Im not buying it The Lucy in the sky. C. D. Was a mess drums
Moving all over the stage. Pauls
Voice jumping side to side. On and on. That gets old fast. Every song
Sir George. Im not impressed
Every Beatles album has problems. Almoat. Ill try and
Listen to white album today. Maybe its better. Remastered
Takes the soul. %80 out of music sounds to clean. Only I M. O
I normally don't get excited about remixes and remasters (to my ears the mix
is, more often than not, ruined by turning up the bass or the vocals,
or...), but the Beatles, Sgt. Peppers 2017 reissue on CD is remarkably good.
A friend brought it over last night. We compared a pristine stereo LP and a
mono version on CD with the new, remastered CD.
On a scale of 1-10, the new version is a 12! It is so good, it's off the
Voices are not up front, in your face, like so many versions of this LP/CD.
Or, the voices are coming out of one speaker while the background voices
come out of the other. Very irritating unless the orange sunshine is
shining through the window pane.
On the new mix, you can hear the emotion, the nuance in their voices.
Instruments are crystal clear and their tonal signature is obvious. Lead
singers are well placed in the soundstage and background voices are clear
For instance, on Lucy In The Sky With Diamonds, it starts with Lennons
trippy, droning clavichord (?). At the time, 1966, Lennon was full of
surprises that got young folks to actually listen to the music...and trip
out. Then, the bass steps in as John starts to speak/sing, his voice fading
into the sky like diamonds after each phrase.
Now, IMHO, Paul's contributions tended to take away from some of these
magical moments. Mostly by emphasizing his hook, the bridge, applying his
pop song signature to an already good to excellent song. His in-your-face
"Lucy in the sky with diamonds " sounds so out of place, likely dubbed in on
another track. It sounds like a completely different song in volume, style
and taste. It's a bold explosion from the speakers compared to the delicate,
secret aural space that John allowed you to enter.

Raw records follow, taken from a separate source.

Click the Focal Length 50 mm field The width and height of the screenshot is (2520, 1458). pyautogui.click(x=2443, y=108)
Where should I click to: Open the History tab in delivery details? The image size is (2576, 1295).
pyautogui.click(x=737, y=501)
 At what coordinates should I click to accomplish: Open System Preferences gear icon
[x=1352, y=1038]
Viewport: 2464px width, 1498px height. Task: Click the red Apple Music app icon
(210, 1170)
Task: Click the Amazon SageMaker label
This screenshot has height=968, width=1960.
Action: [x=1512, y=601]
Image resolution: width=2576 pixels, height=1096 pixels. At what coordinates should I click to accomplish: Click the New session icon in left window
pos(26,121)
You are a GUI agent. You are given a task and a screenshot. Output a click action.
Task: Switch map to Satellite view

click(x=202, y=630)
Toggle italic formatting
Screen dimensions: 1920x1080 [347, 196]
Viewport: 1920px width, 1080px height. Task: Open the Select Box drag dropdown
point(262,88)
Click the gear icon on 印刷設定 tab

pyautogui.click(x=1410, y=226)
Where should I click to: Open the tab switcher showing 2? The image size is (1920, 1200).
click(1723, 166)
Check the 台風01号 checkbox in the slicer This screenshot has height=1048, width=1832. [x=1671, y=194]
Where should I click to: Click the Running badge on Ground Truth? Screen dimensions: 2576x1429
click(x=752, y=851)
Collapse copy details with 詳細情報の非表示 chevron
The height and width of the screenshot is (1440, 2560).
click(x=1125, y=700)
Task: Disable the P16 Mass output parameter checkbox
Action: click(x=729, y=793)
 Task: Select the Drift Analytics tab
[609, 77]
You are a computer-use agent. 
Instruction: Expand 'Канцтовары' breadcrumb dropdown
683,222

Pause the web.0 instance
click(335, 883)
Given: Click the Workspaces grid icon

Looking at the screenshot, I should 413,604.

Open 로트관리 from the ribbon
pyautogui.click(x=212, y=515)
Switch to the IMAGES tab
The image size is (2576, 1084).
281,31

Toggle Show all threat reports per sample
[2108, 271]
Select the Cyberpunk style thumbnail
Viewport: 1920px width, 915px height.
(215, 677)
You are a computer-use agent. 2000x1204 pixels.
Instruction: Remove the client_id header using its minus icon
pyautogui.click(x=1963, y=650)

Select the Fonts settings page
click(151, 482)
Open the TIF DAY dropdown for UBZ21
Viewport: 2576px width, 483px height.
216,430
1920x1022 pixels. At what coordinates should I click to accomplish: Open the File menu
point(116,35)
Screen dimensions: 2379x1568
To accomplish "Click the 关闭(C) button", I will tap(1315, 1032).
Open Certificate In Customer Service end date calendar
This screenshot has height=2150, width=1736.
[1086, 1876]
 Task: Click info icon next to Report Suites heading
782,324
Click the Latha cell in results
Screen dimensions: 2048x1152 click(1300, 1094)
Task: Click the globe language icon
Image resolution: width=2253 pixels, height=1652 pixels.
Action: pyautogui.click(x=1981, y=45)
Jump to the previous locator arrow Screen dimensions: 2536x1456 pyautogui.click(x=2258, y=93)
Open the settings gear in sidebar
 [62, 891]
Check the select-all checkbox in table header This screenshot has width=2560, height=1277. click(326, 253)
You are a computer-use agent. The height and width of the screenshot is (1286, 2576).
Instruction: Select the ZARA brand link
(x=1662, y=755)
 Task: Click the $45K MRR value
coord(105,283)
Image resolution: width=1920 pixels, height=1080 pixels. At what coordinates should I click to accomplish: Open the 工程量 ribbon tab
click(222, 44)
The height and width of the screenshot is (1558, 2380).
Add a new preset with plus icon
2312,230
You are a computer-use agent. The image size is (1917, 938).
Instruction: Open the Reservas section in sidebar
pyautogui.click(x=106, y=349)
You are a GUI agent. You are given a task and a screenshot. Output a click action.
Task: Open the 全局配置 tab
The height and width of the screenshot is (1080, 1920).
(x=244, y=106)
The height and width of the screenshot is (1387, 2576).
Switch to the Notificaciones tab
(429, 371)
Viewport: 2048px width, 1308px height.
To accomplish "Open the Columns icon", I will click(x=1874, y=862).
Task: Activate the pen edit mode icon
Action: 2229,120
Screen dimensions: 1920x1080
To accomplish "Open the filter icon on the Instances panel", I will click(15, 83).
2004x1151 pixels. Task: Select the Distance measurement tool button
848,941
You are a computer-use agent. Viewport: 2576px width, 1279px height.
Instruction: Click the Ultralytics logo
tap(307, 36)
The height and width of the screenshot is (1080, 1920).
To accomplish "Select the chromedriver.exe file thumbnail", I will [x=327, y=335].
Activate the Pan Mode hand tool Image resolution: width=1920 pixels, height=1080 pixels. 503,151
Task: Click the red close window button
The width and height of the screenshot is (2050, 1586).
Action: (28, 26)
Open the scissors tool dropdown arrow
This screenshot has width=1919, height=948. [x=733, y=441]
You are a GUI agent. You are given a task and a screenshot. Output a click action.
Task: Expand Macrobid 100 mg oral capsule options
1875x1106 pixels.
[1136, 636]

On the new remix, Paul's bridge is much better integrated, mixed into the
song. It's not miked up, it's a better tonal match with John's spacey
journey. The song is much more involving and listenable throughout.
It seems the engineers removed some background noise, because the bite of
some of the atypical instruments- sitar, clavichord, harp- are distinctly
present and essential parts of the song. As it should be, of course!
Interesting phenomena that this is one of those LPs that I grew up with.
Always liked the music, but since acquiring a high end system, I almost
never listen to it because the recordings are disappointing.
But, with this new remix by George Martin's son, it will be at the top of
my critical listening list and definitely on my best of list.
If you like good, wonderful music from a different era, this new CD is like
I just listened to the new mix for the first time and I think it's a winner. Fresher, more natural, more spacious, more musical. I don't agree with every choice he made but overall (at this moment) I think it's an improvement. It's (mostly) the mix we should have had 50 years ago and it's sonically better as well. I'd give Giles about a 97 on this. Highly recommended.